Detection of DNA Damage and Active Caspase-3 by Flow Cytometry
Caco2 (sh-scrambled) and Caco2 (sh-hGpx3) cells were treated with H2O2 (100 μM) for 4 hours and washed with PBS, fixed in 0.1% paraformaldehyde, and permeabilized with 100% methanol on ice. Levels of DNA damage and active caspase-3 were assessed as described previously (35). In brief, cells were incubated with rabbit anti-active caspase-3 antibody conjugated with phycoerythrin (PE; dilution 1:50; BD Biosciences) and 8-oxoguanosine– binding peptide conjugated with fluorescein isothiocyanate (dilution 1:100) for 30 minutesat room temperature. Cells were acquired with a BD LSRII system (BD Biosciences) and analyzed using FlowJo software (Star tree, Ashland, OR).

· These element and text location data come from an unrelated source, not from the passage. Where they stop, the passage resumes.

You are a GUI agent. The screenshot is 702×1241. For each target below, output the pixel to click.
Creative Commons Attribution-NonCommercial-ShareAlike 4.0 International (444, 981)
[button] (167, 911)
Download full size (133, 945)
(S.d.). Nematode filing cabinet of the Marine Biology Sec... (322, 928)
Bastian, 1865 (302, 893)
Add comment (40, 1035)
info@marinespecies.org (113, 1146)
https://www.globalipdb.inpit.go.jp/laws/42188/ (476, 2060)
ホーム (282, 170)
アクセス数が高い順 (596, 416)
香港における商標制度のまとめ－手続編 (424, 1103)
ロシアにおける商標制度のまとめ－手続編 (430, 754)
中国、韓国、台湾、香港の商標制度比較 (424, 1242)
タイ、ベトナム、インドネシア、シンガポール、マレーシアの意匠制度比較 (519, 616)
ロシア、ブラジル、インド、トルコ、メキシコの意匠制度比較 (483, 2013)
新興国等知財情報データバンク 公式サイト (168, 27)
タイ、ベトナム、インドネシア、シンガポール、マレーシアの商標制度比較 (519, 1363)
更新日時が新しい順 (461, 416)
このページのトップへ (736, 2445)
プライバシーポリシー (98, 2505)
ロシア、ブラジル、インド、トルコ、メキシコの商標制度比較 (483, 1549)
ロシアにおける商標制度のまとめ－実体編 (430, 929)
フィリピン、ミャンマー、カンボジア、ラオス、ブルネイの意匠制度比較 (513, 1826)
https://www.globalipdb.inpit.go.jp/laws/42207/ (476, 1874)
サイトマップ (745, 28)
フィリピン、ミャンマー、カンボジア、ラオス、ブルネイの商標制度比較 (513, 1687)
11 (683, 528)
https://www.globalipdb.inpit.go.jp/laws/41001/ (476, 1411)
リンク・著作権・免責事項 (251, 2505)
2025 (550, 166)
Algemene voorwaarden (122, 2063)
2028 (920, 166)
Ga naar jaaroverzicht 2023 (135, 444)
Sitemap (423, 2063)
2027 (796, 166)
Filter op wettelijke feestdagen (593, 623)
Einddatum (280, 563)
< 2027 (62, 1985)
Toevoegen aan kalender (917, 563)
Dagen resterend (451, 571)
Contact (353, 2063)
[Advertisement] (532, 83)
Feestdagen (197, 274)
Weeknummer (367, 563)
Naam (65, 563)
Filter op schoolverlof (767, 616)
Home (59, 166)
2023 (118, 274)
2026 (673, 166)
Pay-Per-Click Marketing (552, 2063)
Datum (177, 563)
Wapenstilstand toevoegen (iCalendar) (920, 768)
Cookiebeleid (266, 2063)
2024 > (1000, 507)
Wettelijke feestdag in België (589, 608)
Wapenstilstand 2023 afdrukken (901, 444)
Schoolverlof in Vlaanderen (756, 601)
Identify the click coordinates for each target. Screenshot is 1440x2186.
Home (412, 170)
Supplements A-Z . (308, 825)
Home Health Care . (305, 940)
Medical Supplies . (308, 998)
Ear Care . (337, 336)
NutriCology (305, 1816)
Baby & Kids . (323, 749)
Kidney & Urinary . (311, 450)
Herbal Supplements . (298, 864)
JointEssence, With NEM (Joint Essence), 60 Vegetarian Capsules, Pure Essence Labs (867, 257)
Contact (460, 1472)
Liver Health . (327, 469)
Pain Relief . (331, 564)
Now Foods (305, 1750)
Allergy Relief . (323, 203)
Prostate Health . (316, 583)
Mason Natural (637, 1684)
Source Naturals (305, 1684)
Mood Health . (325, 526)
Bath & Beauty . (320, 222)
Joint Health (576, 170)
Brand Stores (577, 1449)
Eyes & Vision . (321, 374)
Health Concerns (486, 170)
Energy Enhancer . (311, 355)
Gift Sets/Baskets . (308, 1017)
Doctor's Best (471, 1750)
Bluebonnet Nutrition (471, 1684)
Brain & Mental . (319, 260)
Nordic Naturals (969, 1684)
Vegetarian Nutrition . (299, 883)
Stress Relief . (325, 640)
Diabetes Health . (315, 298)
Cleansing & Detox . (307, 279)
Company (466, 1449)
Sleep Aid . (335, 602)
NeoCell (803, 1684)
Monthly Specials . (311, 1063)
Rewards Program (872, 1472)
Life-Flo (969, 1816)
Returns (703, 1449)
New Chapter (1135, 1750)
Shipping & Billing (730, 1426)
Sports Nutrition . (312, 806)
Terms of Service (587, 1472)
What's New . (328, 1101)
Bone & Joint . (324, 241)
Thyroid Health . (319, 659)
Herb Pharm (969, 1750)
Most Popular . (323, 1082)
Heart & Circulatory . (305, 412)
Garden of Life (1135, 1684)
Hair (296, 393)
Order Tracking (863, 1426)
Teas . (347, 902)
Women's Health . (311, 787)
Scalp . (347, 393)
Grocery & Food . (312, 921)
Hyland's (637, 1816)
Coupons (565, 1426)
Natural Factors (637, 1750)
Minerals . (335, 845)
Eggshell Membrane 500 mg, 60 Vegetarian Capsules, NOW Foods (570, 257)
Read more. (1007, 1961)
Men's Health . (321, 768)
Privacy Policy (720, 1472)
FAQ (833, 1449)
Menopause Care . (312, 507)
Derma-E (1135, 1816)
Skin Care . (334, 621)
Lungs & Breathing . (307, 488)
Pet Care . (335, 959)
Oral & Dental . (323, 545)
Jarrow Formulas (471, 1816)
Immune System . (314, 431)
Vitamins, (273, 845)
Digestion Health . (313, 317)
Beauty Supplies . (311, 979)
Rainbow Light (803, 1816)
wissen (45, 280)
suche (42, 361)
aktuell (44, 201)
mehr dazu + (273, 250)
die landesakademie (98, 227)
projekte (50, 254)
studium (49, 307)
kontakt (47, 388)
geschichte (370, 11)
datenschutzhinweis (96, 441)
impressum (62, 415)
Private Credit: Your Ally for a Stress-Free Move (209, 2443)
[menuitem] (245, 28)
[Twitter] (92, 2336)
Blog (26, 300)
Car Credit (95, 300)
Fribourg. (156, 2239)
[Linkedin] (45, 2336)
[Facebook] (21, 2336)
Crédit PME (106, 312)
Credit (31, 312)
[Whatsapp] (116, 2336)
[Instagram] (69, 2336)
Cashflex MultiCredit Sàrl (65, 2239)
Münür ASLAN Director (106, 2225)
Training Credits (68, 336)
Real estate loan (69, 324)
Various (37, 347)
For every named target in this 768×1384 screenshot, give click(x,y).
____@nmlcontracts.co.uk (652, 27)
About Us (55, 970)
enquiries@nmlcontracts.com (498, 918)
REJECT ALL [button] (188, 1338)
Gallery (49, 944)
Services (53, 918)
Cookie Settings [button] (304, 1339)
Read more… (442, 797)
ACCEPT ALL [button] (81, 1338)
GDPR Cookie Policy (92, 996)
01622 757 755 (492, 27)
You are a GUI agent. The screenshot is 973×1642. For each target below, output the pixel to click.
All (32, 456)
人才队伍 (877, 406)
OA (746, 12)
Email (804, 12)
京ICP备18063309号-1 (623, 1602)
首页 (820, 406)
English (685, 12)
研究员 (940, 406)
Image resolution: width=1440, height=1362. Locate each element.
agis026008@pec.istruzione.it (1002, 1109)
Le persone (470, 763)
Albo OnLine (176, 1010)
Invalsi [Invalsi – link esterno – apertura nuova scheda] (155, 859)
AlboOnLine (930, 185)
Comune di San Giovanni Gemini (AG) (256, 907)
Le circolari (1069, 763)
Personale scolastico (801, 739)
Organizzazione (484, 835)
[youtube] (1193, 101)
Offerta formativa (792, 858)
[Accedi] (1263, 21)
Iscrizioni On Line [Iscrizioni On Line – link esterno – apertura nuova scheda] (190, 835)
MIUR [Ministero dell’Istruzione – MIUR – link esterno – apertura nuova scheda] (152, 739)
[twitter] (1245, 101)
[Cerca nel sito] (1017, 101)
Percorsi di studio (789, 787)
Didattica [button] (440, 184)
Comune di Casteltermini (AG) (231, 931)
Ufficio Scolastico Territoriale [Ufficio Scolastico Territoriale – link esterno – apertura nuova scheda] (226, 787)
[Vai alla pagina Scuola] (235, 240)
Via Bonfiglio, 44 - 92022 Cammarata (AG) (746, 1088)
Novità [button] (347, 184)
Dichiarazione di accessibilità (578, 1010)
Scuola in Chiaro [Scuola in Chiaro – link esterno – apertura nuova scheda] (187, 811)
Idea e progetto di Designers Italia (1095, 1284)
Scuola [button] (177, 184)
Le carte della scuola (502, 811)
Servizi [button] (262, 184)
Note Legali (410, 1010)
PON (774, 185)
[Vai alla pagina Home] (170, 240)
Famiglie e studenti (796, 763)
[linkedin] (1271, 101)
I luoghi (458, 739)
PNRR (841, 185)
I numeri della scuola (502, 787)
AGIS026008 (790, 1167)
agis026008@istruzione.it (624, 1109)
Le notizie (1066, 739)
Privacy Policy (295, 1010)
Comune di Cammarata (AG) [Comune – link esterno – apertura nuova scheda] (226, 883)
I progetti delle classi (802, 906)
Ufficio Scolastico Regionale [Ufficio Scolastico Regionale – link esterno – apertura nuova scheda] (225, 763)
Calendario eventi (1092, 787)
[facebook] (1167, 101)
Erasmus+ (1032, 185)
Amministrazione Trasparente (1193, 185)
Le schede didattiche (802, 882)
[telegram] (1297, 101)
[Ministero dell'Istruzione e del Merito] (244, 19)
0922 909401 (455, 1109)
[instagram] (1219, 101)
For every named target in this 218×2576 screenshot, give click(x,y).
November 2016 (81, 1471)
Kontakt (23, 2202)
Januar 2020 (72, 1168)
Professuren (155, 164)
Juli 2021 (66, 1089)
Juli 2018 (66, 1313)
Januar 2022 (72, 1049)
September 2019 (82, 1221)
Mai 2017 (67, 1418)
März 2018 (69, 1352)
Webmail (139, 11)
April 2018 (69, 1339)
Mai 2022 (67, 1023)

Matrigel Colony Formation Assay
The day prior to Matrigel plating, Matrigel (BD, 354234) at 9 mg/ml was thawed overnight in ice at 4°C. For each well of a 48-well plate, 50 μl ice cold Caco2 media (DMEM supplemented with 10% FBS and pen/strep) was mixed with 50 μl Matrigel. Plates were then allowed to solidify at 37°C for thirty minutes. Caco2 cells were trypsinized, washed with PBS, and diluted to 10,000 cells/ml in 2 ml media. A 1:1 mixture of cells and Matrigel was added to the wells in the prepared 48-well plate and incubated at 37°C for thirty minutes. To avoid drying, 200 μl complete Caco2 media was added to each Matrigel-filled well. Cells were maintained at their normal growth conditions and media was changed every 2–3 days. On day 22, cells were counted using GelCount (Oxford Optronix, Oxford, UK).
Results
Glutathione peroxidase activity is decreased and oxidative stress is increased in AOM/DSS-treated mice
Gpx3 is often downregulated in cancer (15–18) and we sought to determine whether its expression or activity was altered in the AOM/DSS model of inflammatory carcinogenesis. For these experiments, 7–8 week old mice were injected with AOM and treated with 4 cycles of DSS as defined in the Methods section and shown in Figure 1A. During the course of this protocol, six Gpx3−/− mice died (lost over 20% of original body weight and were sacrificed), two after cycle 1, two after cycle 2, and two during cycle 4 of DSS. Whereas, as is typical with this protocol, two WT mice died, both after cycle 4, a time when we usually see mortality. These mice were not included in the final analysis. This increased morbidity suggests that Gpx3 may protect the mucosa from DSS induced injury.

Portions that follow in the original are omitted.